The second type, “eLEGS” by Berkeley Bionics makes use of a much less bulkier robotic bracing structure that fits closely around the legs, hips and torso (Fig.2); similar to existing full-body orthotic bracing systems such as the LSU Reciprocating Brace. Unlike the free-standing Rex, eLEGS users maintain balance with a pair of forearm crutches, while robotic servo motors provide movement to the bending hip, knee and ankle joints in the correct sequence to replicate ambulatory movement. This system is more clearly designed to follow the anatomical and aesthetic form of the human body, and perhaps aiming at more practical, everyday use, rather than the more utilitarian function of the Rex-type units.

About five years ago, long before Rex or eLEGS, I was asking an orthotic bracing specialist if there had been any advances (perhaps the use of lighter, more space-aged materials) to the bulky LSU-style bracing system mentioned above, developed almost three decades ago. I had obtained a pair of my own LSU braces while newly injured in the 1980’s; I was nineteen at the time and still determined not to adhere to the “accept your wheelchair and move on” doctrine that had been so succinctly carved out for me by the existing medical establishment; so I begged, borrowed and stole whatever therapy time I could (LSU braces were deemed impractical for a paraplegic like me, injured high in the mid chest region) and had actually perfected their use, if for nothing else as a great life-enhancing workout. The orthotic doc said it was funny that I asked, because he had just returned from an extensive tour of Iraq, where he was involved with the Department of Defense in the highly secretive development of robotic exo-skeletons for the battle field. He could not elaborate, except to divulge that there was robotic, limb-moving technology in existence that would allow a GI to “jump up to 30 feet”. My inner Silver Age sci-fi fan boy started swooning; Robert Heinlein’s Starship Troopers (the book, not the movie) had indeed arrived!

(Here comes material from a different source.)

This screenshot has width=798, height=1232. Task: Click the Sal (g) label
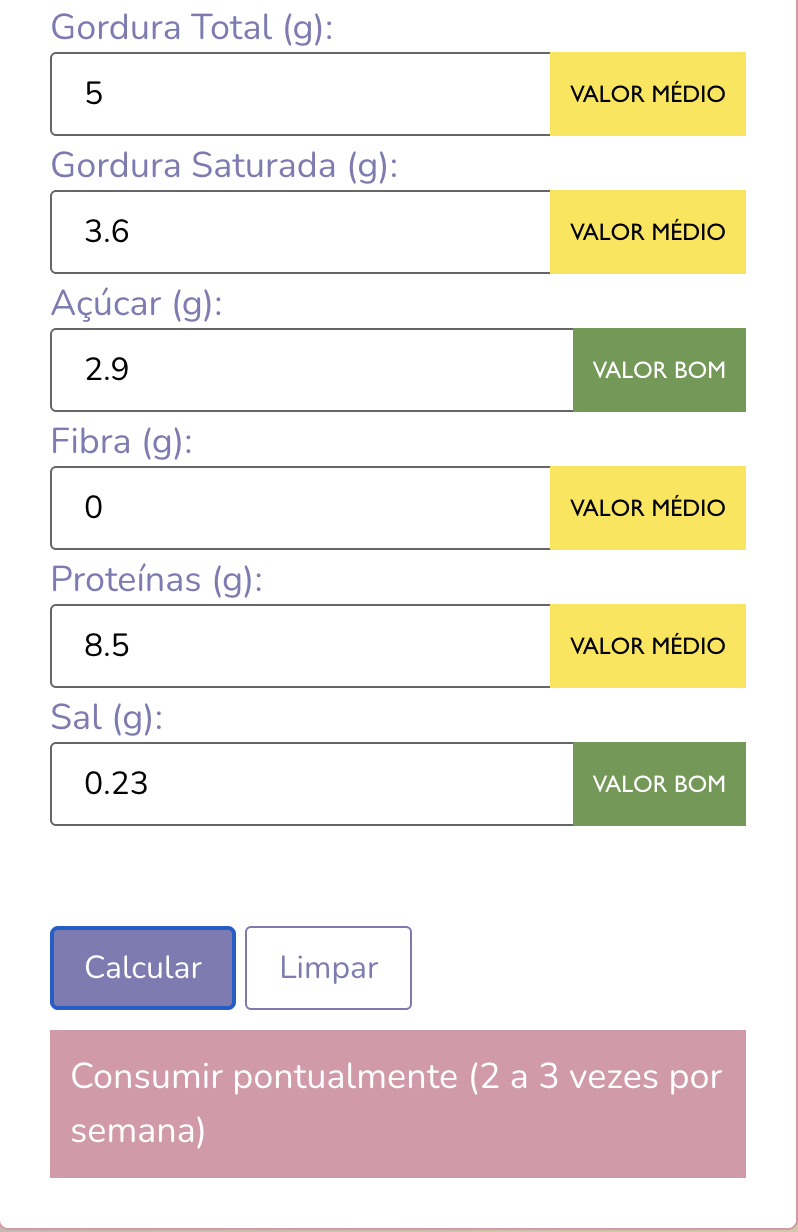click(107, 718)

Today we are suddenly at an age where robotic walking technology may soon be made available for everyday use to those otherwise confined to wheelchairs. There is no debating the positive medical benefits of being able to stand upright; bones can maintain density and avoid osteoporosis if weight bearing, not to mention global advantages of increased circulation and body alignment. Passive movement of paralyzed extremities aids in preventing muscle spasticity and keeps joints healthy—all necessary should an organic cure arrive that can restore nerve connectivity to the paralyzed regions of the body. Not to mention the purely psychological benefits of once again ascending above groin level, where many of us have long suffered these past decades. Yet with Rex’s estimated price tag of $150,000, will the robotic cure for SCI suffer the same fate as Functional Electrical Stimulation (FES) and other body-maintaining breakthroughs that would go far to increase the quality of life for those paralyzed, but are still considered by insurers to be a ‘nice-to-have’ extravagance?

Time will tell if this potentially life-changing technological breakthrough for the non-ambulatory will be considered necessity or novelty by the reigning healthcare establishment. In the meantime, since the military is out of the question, I’ll be waiting diligently for that Rex dealer to open up near me so I can take one for a test drive.